Sister Aretha is singing to me in The Kitchenette. R.E.S.P.E.C.T. I rock across the floor with her and dance in sock-covered feet glorious rhythm, the music takes me through the morning. My list of things to do gets done, and I have some fun. Pete's getting so close to hanging the two-piece Dutch front door. Adjustments need to be made; hanging a door is tricky. I am so lucky to live with an artist like this man. "Don't worry honey, things are going to be okay. Don't let these little things rattle you." A shim here, a shave there. He's right, I rattle a lot if left to my own devices. So, to get that rattle out I'm here at the keys taking a break from cleaning and clearing the kitchen part of the kitchenette. A nice nibble of 71% dark soy lecithin free chocolate is helping, too. I feel the welling of tears bubble and somehow they find a comfortable exit ... perhaps that is one of the exit strategies writers have always taken. Fingertips press to the shaft of the quill; then to the fountain pen; typewriter key; computer keyboard. R.E.S.P.E.C.T...

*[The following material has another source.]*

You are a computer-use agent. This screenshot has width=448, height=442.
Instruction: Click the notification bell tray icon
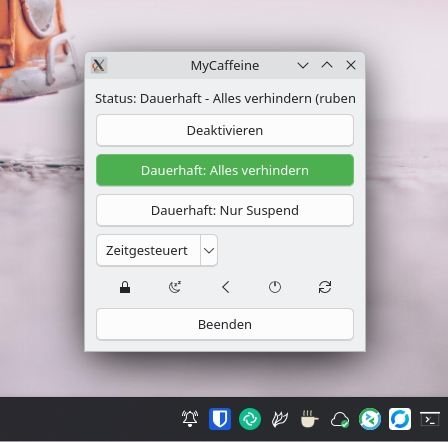point(190,419)
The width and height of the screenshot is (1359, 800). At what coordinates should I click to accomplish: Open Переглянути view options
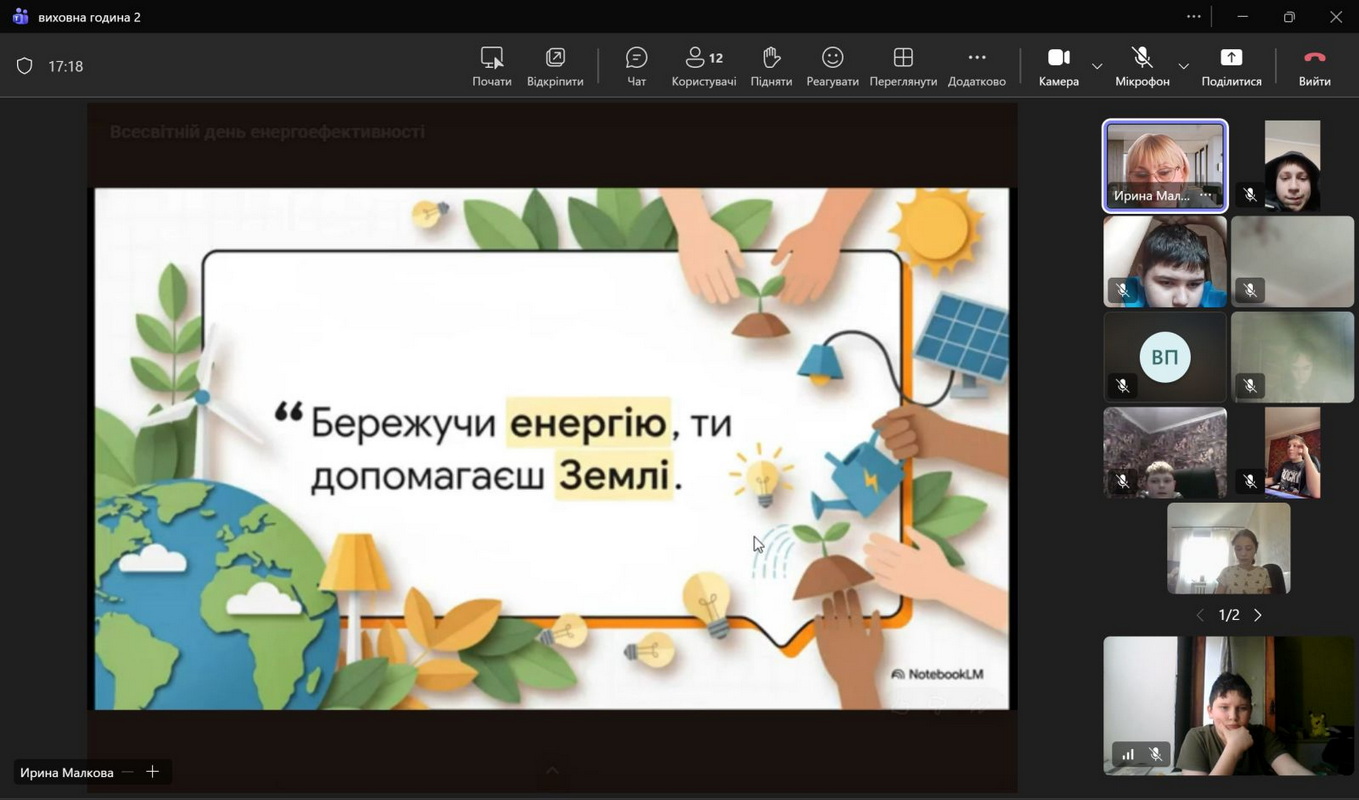point(903,66)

The process of moving is like hanging a door; it takes adjusting, a shim here, a shave there. We'll be moving into a smaller than The Kitchenette space and only the things we love and need will live inside VARDOFORTWO. I know those adjustments will be made, in time. Today, I focus on cleaning and clearing so I can move the table I use for sewing and cutting into the room. I clean the kitchen, sort through dishes, pots and my stack of clothes and make room. There's a progressive to this whole art project of vardo making and tiny space living. Taken out of place, or too far in advance, the art is rushed and perhaps like watercolor everything smears or become rattled. Living simply is an art project of an exquisite sort. I get to meet my old genetic memory of life with a clutter and stacker mother ... and decide if this isn't just one more of those adjustments that needs a little shim or shave. It's a journey and we love it.

We have shadow on the sidewalk so that means there's some sunshine out there. A batch of milk paint for the door can be mixed and a first coat applied to the raw oak door. It's part of the do list today, and now that I've done a bit of successful Fingertip Exit Strategy, there's room for a little more on the do list.

Hope your day is a little do, a little exit strategy that suites you and above it all, hope Sister Aretha sings a lot of R.E.S.P.E.C.T. into the day.